Member of the Pennsylvania House of Representatives from the 8th district
- In office July 21, 1981 – November 30, 2000
- Preceded by: Roy W. Wilt
- Succeeded by: Dick Stevenson

Personal details
- Born: April 18, 1928 Clearfield, Pennsylvania, U.S.
- Died: December 22, 2023 (aged 95) Summerfield, Florida, U.S.
- Party: Republican
- Spouse: June Fargo
- Children: Linda Fargo, Douglas Fargo
- Alma mater: Indiana University of Pennsylvania Pennsylvania State University
- Occupation: CPA-Legislator

= Howard Fargo =

American politician (1928–2023)

Howard Lynn Fargo (April 18, 1928 – December 22, 2023) was an American politician who was a Republican member of the Pennsylvania House of Representatives, where he represented the 8th legislative district.

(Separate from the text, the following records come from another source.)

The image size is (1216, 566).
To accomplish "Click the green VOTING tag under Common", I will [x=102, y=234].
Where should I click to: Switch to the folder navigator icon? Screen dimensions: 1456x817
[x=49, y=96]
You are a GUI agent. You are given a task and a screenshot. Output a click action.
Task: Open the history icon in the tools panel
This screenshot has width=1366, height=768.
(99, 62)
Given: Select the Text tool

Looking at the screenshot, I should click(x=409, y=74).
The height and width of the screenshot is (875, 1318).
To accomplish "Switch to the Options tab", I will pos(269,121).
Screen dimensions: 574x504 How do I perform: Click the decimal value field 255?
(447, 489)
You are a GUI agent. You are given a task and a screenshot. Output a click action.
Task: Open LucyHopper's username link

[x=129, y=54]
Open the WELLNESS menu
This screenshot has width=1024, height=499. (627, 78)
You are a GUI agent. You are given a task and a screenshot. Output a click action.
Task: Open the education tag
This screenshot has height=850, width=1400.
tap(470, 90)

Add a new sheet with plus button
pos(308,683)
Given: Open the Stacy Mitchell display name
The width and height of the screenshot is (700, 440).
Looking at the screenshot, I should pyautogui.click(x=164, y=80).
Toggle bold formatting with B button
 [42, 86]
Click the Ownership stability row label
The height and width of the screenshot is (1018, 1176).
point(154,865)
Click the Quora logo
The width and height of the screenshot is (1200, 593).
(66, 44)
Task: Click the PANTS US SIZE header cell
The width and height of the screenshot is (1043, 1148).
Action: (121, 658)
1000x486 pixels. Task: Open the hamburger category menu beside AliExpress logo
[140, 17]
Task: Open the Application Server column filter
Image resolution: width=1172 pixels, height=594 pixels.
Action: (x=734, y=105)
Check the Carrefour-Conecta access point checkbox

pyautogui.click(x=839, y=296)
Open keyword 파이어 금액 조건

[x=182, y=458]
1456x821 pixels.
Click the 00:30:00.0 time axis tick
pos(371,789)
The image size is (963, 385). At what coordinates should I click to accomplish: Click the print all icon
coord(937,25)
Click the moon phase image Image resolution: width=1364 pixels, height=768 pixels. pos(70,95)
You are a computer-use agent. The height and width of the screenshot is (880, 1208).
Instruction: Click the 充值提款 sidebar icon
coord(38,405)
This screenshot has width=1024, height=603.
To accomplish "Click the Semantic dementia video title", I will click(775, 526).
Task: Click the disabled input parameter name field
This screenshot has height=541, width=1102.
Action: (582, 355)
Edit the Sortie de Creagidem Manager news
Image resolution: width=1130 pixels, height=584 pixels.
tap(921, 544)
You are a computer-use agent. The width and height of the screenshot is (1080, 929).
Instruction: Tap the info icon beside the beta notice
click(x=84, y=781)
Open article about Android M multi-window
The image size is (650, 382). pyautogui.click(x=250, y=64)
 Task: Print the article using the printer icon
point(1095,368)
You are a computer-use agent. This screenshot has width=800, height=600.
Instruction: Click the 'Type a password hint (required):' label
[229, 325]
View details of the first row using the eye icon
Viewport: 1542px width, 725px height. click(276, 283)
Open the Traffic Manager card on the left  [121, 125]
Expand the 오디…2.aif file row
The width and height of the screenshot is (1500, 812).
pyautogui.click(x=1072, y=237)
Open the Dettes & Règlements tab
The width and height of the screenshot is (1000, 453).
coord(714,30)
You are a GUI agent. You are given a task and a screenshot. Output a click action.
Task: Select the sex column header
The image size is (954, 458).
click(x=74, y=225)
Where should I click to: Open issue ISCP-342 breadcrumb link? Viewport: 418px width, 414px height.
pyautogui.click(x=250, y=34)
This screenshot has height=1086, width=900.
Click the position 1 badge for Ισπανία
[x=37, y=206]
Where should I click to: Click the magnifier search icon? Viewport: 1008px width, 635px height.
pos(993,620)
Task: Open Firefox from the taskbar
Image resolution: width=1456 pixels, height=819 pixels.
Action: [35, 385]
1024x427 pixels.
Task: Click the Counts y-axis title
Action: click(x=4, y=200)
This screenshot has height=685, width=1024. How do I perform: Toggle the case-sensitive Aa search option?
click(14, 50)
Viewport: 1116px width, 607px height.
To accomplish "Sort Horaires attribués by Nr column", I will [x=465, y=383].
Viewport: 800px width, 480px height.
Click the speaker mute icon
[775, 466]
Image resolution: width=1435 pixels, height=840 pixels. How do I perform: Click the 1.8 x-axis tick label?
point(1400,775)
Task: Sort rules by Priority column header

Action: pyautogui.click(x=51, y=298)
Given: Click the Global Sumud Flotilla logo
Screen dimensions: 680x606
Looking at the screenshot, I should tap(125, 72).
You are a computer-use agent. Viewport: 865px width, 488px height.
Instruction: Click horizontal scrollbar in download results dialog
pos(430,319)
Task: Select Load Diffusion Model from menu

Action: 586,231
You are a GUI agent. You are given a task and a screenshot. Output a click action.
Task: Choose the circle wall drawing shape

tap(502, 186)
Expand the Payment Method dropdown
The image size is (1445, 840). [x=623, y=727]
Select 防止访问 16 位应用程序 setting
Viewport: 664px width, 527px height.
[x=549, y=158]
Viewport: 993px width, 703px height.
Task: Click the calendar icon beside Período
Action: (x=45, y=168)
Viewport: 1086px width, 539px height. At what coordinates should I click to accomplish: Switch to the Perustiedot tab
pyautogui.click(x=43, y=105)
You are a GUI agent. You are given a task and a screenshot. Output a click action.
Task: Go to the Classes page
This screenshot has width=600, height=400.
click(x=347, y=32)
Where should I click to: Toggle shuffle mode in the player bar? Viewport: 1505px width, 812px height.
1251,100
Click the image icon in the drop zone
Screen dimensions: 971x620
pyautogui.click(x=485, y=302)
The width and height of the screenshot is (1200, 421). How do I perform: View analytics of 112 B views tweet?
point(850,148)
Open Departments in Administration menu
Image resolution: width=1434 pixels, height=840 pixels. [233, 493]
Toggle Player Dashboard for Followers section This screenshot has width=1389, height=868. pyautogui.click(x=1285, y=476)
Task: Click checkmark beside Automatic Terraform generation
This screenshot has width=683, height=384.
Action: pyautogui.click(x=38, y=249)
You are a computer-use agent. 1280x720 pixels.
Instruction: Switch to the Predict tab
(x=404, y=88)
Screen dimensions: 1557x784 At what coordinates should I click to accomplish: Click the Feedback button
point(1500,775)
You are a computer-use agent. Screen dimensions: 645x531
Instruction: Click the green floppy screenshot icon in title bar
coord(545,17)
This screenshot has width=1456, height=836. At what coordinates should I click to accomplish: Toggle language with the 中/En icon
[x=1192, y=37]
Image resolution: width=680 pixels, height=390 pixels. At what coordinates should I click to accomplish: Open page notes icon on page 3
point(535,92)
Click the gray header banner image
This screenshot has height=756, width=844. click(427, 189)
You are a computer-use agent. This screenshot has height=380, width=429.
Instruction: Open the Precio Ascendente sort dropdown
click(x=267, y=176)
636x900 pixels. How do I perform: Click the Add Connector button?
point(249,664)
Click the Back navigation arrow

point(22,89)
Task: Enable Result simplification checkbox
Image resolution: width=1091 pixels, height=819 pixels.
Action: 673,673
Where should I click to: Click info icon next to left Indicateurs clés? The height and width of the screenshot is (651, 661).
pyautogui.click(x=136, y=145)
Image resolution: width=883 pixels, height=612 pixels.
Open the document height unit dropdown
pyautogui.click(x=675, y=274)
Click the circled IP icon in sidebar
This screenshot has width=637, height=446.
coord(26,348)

Fargo graduated from Clearfield High School in 1946 and from the Indiana University of Pennsylvania in 1951. He earned an M.Ed. from Penn State University in 1957.
Prior to elective office, he worked as a Certified Public Accountant in his own practice and served as the treasurer of the Mercer County Republican Committee. He was first elected to the Pennsylvania House of Representatives on June 23, 1981 in special election to fill the remainder of Roy W. Wilt's term, who was elected to the Pennsylvania Senate. Fargo was sworn into office on July 21, 1981. He was one of the speakers at the first Pennsylvania Leadership Conference in 1989. He served in the House Republican leadership as Caucus Administrator from 1989 through 1994; he served as Caucus Chairman from 1995 though his retirement in 2000. He was awarded the Indiana University of Pennsylvania Distinguished Alumni award. He died in Summerfield, Florida on December 22, 2023, at the age of 95.